When your spouse stated that they wanted a divorce, you told them that you wanted them out of the house. They left, and now you have a question: Are they able to claim a house when they abandoned it to you?
They moved out willingly, but that doesn’t mean that they don’t have a claim to this piece of marital property. If they moved out at your request, remember that they still have a right to live in that home if you’re both on the mortgage.
Sometimes, people do give up the marital home because there are other assets they want or need, but don’t assume that they will lose the right to seek a portion of that asset just because they left. Instead, now is a good time to talk to your attorney about the home and what you can do to try to keep it for yourself.
How can you fight to keep your marital home?
To keep your marital home, the first thing you need to do is to find out how much it’s worth.

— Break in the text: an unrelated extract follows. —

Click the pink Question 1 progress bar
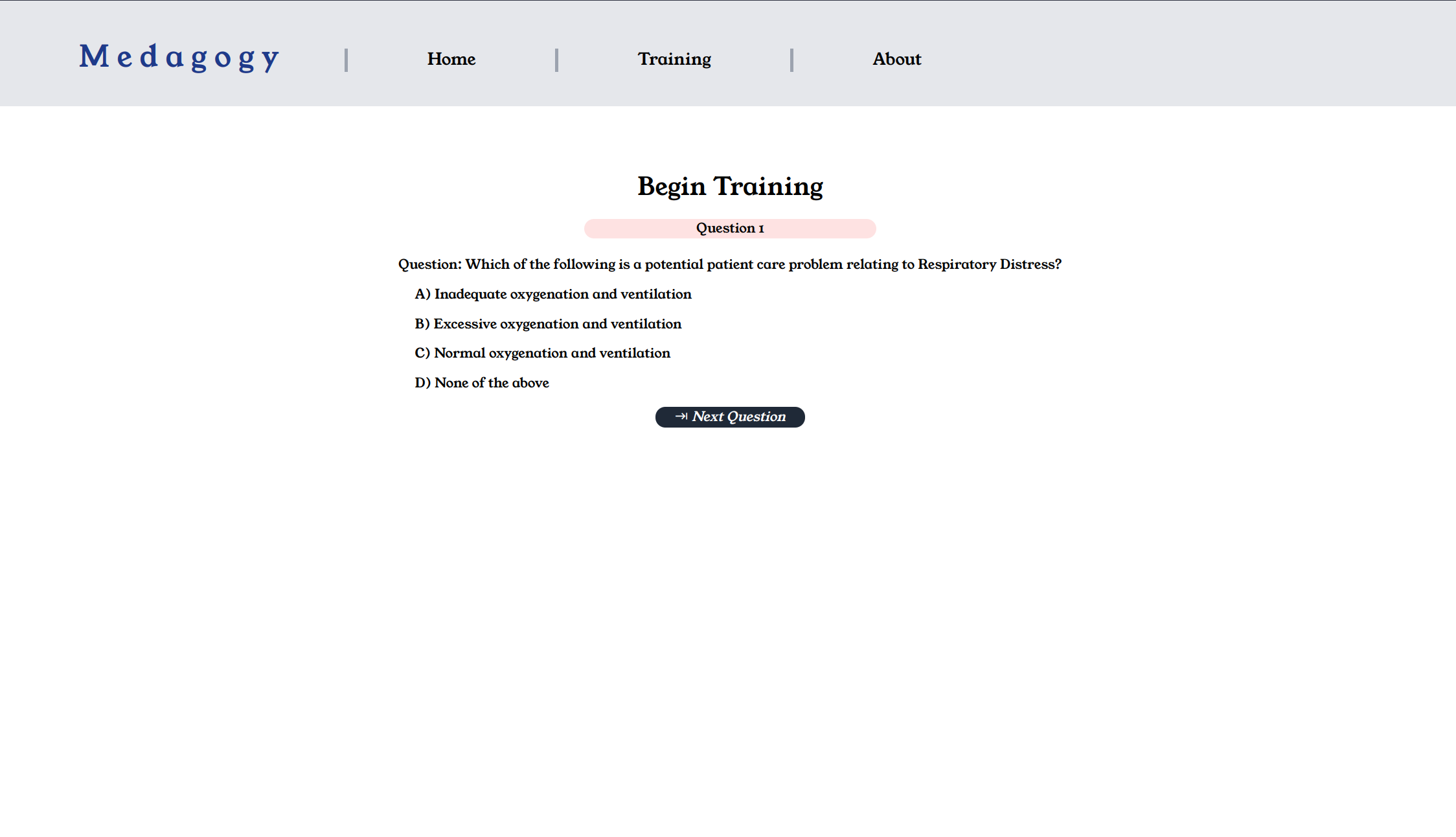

Both you and your spouse may opt to have the home appraised separately. Then, you will need to decide which of these values you’d like to assign to the property.
You should subtract the mortgage from what the home is worth. For example, if you own a home that is valued at $1,000,000 but owe $600,000, then the value may be only $400,000 if it sells on the market. Then, you will need to divide that $400,000 by each person’s share of the asset. Assuming each person is entitled to 50% of the property, you would need to come up with around $200,000 to buy out your spouse’s share.
Of course, there are other factors that may influence the amount you need to cover to buy your spouse out from the home as well as other debts and responsibilities that might impact if you can afford to do so.
If you want to keep your marital home, take this first step to determine its value and if it’s reasonable to try to buy out your spouse. If not, there may be other methods you can use to try to stay in the home.